WORK ITEM -> From the data below, return each line in which the string "computer" is found.

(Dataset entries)
------------

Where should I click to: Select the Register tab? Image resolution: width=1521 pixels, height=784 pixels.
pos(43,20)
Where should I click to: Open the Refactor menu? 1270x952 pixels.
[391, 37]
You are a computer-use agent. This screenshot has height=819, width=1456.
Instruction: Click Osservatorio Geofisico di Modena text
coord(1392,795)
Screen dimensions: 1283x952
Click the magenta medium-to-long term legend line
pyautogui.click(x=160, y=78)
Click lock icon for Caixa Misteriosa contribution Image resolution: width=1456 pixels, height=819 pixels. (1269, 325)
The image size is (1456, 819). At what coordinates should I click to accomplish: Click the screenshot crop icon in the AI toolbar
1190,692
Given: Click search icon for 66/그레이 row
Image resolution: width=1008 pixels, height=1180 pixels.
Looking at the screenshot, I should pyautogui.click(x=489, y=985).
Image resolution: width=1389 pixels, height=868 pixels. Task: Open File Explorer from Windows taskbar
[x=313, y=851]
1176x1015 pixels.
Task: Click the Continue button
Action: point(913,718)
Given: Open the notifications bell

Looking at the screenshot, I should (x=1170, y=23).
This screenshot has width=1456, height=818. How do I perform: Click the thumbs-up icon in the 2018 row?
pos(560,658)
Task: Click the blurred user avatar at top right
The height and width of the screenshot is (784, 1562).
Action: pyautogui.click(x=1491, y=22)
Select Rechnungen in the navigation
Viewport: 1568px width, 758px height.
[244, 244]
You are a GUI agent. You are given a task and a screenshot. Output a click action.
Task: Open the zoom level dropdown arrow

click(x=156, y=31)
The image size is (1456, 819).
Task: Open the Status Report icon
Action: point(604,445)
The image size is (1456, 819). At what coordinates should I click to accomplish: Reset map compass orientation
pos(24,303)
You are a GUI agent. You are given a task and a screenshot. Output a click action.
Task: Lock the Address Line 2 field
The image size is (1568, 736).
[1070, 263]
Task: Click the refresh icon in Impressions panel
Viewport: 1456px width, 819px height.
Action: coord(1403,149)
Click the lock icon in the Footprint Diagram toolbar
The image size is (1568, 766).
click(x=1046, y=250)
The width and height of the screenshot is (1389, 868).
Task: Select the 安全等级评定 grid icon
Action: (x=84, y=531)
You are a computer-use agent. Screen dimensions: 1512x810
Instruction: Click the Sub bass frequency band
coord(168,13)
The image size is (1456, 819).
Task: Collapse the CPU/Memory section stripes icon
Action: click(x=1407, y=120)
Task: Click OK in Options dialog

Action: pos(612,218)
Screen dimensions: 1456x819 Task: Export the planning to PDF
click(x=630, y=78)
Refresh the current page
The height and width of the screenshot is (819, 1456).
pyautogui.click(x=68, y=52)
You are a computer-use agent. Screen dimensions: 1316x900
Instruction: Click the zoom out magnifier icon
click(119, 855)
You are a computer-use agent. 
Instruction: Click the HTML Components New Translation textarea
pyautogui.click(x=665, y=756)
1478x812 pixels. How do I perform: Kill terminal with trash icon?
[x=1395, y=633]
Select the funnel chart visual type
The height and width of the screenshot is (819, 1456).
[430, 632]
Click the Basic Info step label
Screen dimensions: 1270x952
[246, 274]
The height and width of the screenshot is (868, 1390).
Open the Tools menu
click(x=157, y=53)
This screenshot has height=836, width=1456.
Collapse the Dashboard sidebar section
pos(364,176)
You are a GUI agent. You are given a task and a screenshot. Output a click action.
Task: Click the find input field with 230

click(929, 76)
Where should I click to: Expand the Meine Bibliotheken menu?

------------

RESPONSE AREA ->
You are a computer-use agent. This screenshot has height=819, width=1456.
You are a computer-use agent. Screen dimensions: 1512x810
You are a computer-use agent. Screen dimensions: 1316x900
You are a computer-use agent. 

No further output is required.